※本記事は、川上徹也『「コト消費」の噓』(角川新書)の第3章「『世界一美しい眼科』で、飛ぶようにモノが売れる理由」を再編集したものです。
なぜ「ピーチ」は勝ち残れたのか?
あなたはLCC(格安航空会社)に乗ったことがあるでしょうか? 私は一度の往復だけですが乗ったことがあります。
その一度の体験が「ピーチ・アビエーション」(以下「ピーチ」)でした。
2012年、日本はLCC元年と呼ばれました。「ピーチ」「エアアジア・ジャパン(現バニラ・エア)」「ジェットスター・ジャパン」の和製LCC3社が相次いで運航を開始したからです。

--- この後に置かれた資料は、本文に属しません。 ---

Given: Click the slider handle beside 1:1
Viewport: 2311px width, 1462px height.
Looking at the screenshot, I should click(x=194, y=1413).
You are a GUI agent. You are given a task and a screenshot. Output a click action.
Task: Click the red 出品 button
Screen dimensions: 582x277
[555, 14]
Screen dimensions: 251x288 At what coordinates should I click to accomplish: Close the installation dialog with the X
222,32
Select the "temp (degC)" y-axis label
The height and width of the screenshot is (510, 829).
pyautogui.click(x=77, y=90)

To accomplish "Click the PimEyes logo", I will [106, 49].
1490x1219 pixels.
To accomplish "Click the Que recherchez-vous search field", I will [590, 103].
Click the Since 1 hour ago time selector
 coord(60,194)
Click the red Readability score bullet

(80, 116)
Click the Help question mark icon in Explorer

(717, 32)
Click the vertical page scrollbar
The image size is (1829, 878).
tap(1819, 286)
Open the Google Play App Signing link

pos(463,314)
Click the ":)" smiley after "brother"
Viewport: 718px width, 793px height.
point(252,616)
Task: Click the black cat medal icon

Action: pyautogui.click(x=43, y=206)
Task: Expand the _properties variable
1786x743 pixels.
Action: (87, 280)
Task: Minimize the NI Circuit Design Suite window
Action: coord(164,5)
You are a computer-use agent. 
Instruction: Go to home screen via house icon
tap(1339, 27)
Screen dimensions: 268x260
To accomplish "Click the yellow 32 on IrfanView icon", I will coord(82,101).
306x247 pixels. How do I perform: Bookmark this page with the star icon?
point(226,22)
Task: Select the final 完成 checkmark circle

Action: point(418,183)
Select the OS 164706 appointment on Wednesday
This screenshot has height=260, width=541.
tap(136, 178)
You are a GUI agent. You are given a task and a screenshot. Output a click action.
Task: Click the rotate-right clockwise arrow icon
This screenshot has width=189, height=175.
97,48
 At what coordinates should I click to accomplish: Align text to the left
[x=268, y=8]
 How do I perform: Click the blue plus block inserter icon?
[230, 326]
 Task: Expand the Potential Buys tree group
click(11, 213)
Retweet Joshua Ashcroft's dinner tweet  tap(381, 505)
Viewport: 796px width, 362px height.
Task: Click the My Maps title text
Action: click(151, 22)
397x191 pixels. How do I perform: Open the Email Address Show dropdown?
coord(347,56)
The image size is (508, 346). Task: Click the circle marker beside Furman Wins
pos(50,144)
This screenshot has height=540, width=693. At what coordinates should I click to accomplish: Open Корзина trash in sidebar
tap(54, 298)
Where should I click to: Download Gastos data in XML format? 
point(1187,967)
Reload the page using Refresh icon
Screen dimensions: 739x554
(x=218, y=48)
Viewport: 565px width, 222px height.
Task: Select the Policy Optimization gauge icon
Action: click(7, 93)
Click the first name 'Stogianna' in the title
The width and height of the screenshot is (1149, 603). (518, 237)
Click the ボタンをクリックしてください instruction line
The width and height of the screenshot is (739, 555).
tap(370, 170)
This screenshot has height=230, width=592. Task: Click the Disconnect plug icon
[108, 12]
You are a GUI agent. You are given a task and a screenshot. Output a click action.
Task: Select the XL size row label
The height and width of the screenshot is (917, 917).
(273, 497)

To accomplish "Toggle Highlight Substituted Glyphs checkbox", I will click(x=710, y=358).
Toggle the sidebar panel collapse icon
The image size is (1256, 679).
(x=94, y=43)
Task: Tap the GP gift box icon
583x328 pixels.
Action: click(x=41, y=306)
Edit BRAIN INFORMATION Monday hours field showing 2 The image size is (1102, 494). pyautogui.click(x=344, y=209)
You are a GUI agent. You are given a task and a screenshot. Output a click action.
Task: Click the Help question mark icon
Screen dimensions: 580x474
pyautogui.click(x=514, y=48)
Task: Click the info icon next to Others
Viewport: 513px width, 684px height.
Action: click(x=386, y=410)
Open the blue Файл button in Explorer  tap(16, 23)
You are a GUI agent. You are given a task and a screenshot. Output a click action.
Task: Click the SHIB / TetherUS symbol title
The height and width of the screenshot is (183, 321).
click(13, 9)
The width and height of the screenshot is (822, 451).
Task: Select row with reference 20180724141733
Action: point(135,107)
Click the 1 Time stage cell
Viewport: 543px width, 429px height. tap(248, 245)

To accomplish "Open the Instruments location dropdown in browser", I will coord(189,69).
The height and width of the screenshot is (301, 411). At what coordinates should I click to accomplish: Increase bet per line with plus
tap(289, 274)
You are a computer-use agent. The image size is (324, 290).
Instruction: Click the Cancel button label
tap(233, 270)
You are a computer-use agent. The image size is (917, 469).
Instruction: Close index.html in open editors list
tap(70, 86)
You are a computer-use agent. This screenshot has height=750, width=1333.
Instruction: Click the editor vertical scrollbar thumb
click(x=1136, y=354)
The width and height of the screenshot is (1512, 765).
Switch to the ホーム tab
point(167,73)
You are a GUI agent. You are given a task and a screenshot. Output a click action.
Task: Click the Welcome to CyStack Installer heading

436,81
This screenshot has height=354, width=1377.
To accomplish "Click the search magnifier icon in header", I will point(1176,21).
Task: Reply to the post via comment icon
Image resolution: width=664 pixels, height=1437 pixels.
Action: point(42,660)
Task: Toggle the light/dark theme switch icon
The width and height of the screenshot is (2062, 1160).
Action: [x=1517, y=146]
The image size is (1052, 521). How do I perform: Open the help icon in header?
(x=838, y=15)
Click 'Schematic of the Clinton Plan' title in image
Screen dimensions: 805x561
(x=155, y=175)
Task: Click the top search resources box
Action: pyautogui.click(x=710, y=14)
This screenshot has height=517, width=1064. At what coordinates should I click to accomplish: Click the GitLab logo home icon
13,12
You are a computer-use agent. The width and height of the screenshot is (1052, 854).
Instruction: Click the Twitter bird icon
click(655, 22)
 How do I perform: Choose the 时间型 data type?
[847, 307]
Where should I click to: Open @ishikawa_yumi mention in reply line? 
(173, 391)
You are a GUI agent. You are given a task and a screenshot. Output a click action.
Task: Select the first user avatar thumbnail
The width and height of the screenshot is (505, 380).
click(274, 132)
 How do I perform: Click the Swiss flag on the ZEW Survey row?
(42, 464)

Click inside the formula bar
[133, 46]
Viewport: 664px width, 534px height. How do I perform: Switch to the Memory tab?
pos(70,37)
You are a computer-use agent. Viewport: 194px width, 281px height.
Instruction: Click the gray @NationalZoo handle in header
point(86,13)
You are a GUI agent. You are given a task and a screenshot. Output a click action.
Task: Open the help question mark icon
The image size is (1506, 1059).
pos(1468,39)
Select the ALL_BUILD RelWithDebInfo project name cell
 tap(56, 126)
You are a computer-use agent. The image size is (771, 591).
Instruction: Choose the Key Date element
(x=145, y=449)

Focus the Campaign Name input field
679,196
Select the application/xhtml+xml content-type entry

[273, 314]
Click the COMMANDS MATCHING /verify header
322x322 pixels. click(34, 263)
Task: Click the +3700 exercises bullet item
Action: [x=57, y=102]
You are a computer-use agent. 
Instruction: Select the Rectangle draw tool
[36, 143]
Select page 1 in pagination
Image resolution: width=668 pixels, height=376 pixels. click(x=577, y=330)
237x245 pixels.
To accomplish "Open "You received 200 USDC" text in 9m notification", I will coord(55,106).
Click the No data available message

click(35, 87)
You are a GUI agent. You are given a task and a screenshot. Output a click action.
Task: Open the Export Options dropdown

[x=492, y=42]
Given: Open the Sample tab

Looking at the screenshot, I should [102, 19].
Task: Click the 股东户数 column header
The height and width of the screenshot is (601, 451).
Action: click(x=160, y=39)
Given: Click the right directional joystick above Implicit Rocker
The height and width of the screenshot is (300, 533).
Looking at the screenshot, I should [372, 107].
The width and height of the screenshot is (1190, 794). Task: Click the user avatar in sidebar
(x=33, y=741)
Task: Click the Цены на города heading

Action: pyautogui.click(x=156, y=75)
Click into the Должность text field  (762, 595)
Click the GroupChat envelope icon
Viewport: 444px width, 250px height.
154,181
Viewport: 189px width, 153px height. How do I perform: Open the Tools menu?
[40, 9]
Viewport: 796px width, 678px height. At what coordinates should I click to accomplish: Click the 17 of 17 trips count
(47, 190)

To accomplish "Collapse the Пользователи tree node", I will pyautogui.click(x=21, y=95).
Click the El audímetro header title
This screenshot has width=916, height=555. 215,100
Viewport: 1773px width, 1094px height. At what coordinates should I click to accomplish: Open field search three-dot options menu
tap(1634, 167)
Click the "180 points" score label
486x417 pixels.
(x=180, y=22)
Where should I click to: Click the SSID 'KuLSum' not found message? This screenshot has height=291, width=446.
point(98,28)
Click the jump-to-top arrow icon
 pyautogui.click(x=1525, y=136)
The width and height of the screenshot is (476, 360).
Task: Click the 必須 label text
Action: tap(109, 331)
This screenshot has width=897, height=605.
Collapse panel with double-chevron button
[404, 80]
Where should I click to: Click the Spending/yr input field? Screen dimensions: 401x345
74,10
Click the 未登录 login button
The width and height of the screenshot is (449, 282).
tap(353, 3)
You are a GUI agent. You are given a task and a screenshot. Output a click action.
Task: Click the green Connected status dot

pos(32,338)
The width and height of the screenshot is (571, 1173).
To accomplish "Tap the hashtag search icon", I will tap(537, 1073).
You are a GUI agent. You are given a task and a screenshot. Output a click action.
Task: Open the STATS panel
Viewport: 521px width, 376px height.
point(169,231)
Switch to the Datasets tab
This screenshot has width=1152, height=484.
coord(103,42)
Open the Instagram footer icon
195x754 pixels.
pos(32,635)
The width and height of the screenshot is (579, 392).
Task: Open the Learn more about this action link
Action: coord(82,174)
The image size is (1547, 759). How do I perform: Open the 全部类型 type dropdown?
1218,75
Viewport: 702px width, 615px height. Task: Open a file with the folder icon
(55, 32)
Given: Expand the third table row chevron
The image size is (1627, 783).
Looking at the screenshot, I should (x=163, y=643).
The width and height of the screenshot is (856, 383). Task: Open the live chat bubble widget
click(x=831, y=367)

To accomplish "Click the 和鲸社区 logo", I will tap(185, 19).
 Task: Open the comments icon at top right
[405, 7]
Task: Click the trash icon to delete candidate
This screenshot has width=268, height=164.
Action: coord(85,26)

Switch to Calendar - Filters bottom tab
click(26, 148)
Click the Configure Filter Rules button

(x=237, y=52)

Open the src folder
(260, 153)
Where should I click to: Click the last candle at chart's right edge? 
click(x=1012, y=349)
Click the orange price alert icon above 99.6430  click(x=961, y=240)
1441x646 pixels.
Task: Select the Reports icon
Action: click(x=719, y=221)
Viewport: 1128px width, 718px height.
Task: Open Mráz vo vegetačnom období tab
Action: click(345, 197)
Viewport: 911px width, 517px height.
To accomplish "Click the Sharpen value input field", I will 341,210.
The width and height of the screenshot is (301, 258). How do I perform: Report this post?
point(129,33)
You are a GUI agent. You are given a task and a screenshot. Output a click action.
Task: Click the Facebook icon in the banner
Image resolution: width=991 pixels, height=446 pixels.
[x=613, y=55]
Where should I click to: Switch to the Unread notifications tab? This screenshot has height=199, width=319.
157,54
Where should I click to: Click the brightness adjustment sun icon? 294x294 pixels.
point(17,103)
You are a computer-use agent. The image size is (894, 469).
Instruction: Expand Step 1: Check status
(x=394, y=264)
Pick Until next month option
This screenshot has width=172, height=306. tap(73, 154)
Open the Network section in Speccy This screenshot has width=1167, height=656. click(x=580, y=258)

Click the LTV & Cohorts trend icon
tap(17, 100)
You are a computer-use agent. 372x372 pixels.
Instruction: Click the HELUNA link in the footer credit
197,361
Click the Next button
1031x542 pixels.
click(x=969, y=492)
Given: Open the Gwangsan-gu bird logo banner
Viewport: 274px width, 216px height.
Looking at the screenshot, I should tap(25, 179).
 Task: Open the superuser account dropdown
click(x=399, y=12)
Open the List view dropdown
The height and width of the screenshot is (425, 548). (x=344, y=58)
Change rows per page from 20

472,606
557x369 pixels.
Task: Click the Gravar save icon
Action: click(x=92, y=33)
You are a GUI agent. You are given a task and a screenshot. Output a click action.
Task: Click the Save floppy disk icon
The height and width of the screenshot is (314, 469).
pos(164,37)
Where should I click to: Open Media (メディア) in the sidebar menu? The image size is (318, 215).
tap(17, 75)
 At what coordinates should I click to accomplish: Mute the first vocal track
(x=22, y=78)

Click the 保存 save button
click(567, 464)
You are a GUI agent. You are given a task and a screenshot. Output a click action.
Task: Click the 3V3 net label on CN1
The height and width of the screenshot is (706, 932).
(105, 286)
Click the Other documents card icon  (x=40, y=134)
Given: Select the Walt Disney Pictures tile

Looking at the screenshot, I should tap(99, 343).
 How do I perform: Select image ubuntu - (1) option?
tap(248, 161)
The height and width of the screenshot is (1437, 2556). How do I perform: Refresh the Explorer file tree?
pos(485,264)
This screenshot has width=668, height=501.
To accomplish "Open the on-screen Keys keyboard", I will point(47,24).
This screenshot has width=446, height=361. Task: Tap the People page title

それから5年たった現在、他の2社が苦しんでいるのを尻目に、「ピーチ」は好調でその企業価値を創業当初の7倍にしたと言われています。
その理由はなんでしょうか?
もちろん数多くの理由があるでしょう。
拠点が成田空港か関西空港かの違いも、使い勝手に差が出ている可能性も大きいです。
しかし私は以下の理由が非常に重要だったと考えます。
ピーチだけが「安さ」以外の部分で企業の「人格(キャラ)」を鮮明にした。
詳しく解説しましょう。
まず名前やコーポレートカラーが、今までの航空会社にない斬新なもので、それだけで「人格(キャラ)」は鮮明になっています。
またコンセプトをわかりやすい「空飛ぶ電車」という一言で言い表したこともそうです。
ちなみに「空飛ぶ電車」とは以下のようなことを言います。
・お客さんは駅の改札を通るように自身でチェックインする。
・定刻になるとお客さんを待たず無慈悲に出発する。
・新幹線のワゴンサービスのように飲食物は有料で提供する。
さらに関西空港が拠点の航空会社ということで、以下のように大阪色を前面に打ち出したことも「人格(キャラ)」を鮮明にしました。
・機内での食事にたこ焼きやお好み焼きなどを提供する。
・機内アナウンスに大阪弁を使う。
実際、私が搭乗したのは羽田発着で大阪とは関係ない便でしたが、行きも帰りもパイロットもCAも機内アナウンスの最後には「まいどおおきに!」という大阪弁での挨拶(あいさつ)を(ちょっとだけ恥ずかしそうに)していました。人によっては最初から最後までコテコテの大阪弁で喋(しゃべ)る乗務員もいるそうです。